Alchemy Oils approached the strategy and design team at Sheridan&Co to work collaboratively in updating its bottle design to be more user friendly and appeal to new audiences, encouraging them to try out hair oiling for the first time. The objective was to explore a more luxurious visual direction that celebrated the brand’s Ayurvedic provenance, pure ingredients and promotion of self-care rituals. More importantly, the new design needed to resonate with both male and female consumers without alienating core consumers.
“Alchemy Oils appeals to a largely millennial audience whose ideas of beauty are far from the superficiality and excess of generations before them. The beauty industry is increasingly being influenced by activists fighting for more diverse representations of people from all cultural backgrounds and sexual persuasions. The acceptance of flaws and idiosyncrasies is becoming an empowering movement. Consumers have moved towards a culture of imperfection, vulnerability and diversity. This is reflected in the rise of messaging promoting an honest self-image. Alchemy Oils’ natural proposition fits well with this ethos; therefore the design solution needed to capture the zeitgeist and engage with an anti-perfectionist mentality of sorts,” says Michael Sheridan, chairman and founder of Sheridan&Co.

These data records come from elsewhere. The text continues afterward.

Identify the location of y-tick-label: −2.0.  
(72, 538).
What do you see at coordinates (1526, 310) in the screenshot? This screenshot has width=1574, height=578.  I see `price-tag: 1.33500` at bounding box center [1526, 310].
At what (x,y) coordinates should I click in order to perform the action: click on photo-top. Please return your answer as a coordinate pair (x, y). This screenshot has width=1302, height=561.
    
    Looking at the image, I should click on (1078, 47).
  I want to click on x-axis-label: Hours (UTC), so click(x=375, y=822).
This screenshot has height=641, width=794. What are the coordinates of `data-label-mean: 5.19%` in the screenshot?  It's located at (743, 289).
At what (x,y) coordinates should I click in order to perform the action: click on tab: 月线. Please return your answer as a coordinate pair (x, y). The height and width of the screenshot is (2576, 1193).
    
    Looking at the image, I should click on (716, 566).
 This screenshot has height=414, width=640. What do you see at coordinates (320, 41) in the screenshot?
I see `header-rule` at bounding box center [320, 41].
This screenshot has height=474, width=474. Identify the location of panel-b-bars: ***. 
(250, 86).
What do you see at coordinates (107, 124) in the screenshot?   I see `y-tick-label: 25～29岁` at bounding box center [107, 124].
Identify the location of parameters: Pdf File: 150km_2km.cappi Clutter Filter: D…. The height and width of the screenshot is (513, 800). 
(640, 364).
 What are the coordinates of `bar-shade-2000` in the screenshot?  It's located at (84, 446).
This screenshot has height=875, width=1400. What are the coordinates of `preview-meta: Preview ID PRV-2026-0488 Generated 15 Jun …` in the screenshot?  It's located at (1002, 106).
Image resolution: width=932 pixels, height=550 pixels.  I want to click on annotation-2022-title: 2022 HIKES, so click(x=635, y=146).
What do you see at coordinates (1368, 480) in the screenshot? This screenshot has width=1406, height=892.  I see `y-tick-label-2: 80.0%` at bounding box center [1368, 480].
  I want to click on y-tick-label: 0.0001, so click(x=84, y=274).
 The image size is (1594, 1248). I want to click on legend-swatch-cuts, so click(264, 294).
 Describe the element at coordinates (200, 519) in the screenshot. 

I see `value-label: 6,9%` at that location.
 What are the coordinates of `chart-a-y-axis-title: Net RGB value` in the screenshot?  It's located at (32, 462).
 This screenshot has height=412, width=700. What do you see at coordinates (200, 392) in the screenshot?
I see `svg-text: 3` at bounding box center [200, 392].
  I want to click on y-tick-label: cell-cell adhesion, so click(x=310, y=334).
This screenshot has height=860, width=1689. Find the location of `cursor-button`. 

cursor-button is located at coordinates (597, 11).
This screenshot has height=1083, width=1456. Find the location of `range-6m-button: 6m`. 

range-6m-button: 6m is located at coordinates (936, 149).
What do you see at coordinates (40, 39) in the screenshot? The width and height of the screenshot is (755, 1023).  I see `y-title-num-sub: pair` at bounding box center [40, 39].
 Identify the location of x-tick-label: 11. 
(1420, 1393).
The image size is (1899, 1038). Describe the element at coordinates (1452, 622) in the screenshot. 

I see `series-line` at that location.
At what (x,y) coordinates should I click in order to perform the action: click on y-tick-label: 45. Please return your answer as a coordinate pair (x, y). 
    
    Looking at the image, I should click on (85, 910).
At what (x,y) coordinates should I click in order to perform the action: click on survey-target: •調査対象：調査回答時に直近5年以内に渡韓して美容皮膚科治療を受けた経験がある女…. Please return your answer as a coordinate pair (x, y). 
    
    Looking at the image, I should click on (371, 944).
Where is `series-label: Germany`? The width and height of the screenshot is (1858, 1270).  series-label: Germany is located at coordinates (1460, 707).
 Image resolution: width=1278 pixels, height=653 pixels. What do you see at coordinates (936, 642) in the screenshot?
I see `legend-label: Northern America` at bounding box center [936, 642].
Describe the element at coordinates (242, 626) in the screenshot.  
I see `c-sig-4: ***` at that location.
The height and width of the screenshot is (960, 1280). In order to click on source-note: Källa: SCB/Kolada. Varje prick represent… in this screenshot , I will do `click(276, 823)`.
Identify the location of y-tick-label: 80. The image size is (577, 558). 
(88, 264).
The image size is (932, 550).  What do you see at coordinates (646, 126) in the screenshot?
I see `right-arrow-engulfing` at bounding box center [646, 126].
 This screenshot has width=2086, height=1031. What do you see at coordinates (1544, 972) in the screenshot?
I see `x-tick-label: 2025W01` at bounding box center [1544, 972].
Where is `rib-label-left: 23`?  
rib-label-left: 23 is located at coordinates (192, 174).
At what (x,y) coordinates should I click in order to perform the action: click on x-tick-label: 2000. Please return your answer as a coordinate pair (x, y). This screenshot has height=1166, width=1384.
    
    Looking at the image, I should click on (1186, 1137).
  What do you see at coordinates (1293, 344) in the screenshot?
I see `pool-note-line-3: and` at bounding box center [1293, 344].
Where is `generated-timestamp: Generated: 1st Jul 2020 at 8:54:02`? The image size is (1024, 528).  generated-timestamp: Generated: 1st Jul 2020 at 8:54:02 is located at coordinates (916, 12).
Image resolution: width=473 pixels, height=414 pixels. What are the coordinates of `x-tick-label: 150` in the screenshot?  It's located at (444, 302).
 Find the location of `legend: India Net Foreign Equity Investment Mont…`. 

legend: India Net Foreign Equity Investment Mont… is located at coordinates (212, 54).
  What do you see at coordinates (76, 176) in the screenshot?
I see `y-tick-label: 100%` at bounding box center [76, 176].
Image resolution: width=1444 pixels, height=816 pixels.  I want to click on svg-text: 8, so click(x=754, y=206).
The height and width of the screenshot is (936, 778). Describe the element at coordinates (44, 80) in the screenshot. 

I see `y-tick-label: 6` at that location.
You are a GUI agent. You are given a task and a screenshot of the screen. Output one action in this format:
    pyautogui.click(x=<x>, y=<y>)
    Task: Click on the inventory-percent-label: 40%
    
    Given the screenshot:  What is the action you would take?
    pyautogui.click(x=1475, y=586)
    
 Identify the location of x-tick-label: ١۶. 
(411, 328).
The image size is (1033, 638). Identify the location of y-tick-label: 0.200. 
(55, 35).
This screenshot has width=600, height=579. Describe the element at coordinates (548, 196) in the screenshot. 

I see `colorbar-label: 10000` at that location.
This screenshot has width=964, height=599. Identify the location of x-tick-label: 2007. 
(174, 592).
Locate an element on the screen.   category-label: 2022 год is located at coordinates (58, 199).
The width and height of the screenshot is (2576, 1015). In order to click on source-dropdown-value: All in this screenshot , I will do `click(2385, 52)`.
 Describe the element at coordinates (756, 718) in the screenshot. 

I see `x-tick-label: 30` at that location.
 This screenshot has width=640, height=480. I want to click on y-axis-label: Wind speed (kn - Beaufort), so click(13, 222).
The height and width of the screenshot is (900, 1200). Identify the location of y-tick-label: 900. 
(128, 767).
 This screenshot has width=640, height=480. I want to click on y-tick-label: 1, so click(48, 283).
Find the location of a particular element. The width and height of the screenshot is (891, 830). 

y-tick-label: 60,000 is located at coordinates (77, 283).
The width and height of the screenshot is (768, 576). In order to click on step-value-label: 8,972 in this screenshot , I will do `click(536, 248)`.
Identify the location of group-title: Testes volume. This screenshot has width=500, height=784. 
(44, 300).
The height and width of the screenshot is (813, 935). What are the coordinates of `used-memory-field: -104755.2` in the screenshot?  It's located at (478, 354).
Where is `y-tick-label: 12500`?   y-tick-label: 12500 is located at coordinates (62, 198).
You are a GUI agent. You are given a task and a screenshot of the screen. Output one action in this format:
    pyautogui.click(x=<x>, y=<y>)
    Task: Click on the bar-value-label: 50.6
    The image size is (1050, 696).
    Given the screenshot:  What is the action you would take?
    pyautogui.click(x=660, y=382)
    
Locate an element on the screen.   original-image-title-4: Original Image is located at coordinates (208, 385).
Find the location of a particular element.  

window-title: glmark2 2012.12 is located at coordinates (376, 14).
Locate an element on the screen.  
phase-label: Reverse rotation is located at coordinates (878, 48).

The logo, with its retained typeface, is overlaid on a pastel block coloring label using the existing color palette. For each product, two different shades are used—a soft pastel juxtaposed with a bolder, earthier tone to complement the typography and outer tube packaging labels. Its PETA-certified, vegan and cruelty-free attributes are likewise delineated in a circular, stamp-like formation adjacent to the logo, giving the brand a powerful visual stamp of approval and drawing the eye to a key message.
Hand icons (the hand being the instrument for the Indian Ayurvedic practice of head massage) denote the brand’s essential elements. The outer cardboard packaging is given a premium feel with the gold foil Alchemy logo–a subtle nod to the precious honey-hued nectar encased within the apothecary-style bottle, while the block coloring label also seals the product and communicates key attributes.